Segment Start: Material provided
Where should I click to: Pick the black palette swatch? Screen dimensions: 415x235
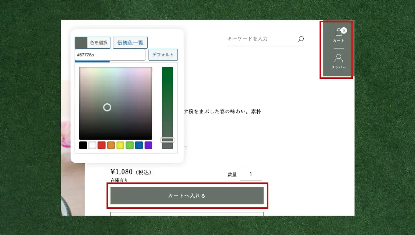[83, 145]
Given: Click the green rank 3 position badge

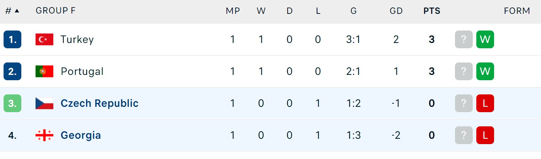Looking at the screenshot, I should [x=12, y=103].
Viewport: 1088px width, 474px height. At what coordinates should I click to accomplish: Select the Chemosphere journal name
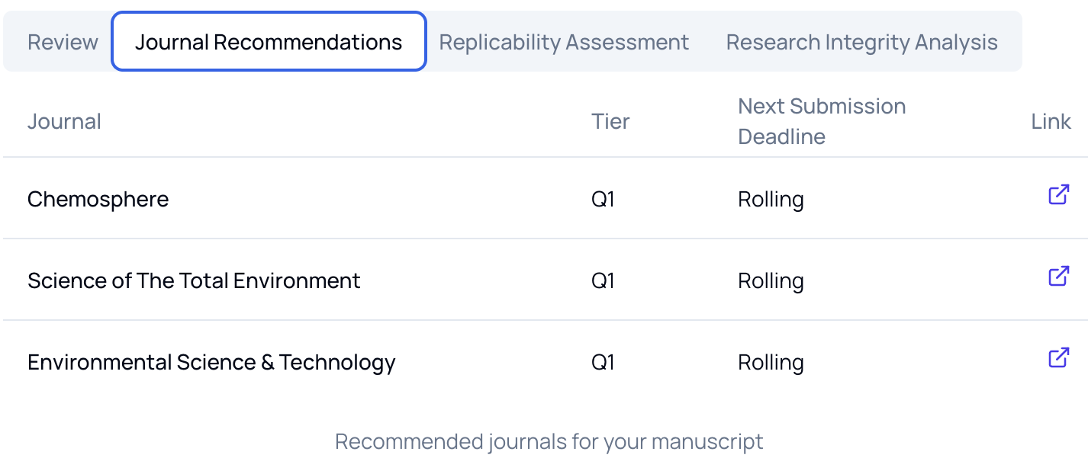(98, 199)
Segment End: Material provided
### Aim of the task:
Your answer must be an exact repeat of all the records, minus the pictures.

### Answer to this problem:
Where should I click to: Pick the black palette swatch? Screen dimensions: 415x235
[83, 145]
Given: Click the green rank 3 position badge

Looking at the screenshot, I should [x=12, y=103].
Viewport: 1088px width, 474px height. At what coordinates should I click to accomplish: Select the Chemosphere journal name
(98, 199)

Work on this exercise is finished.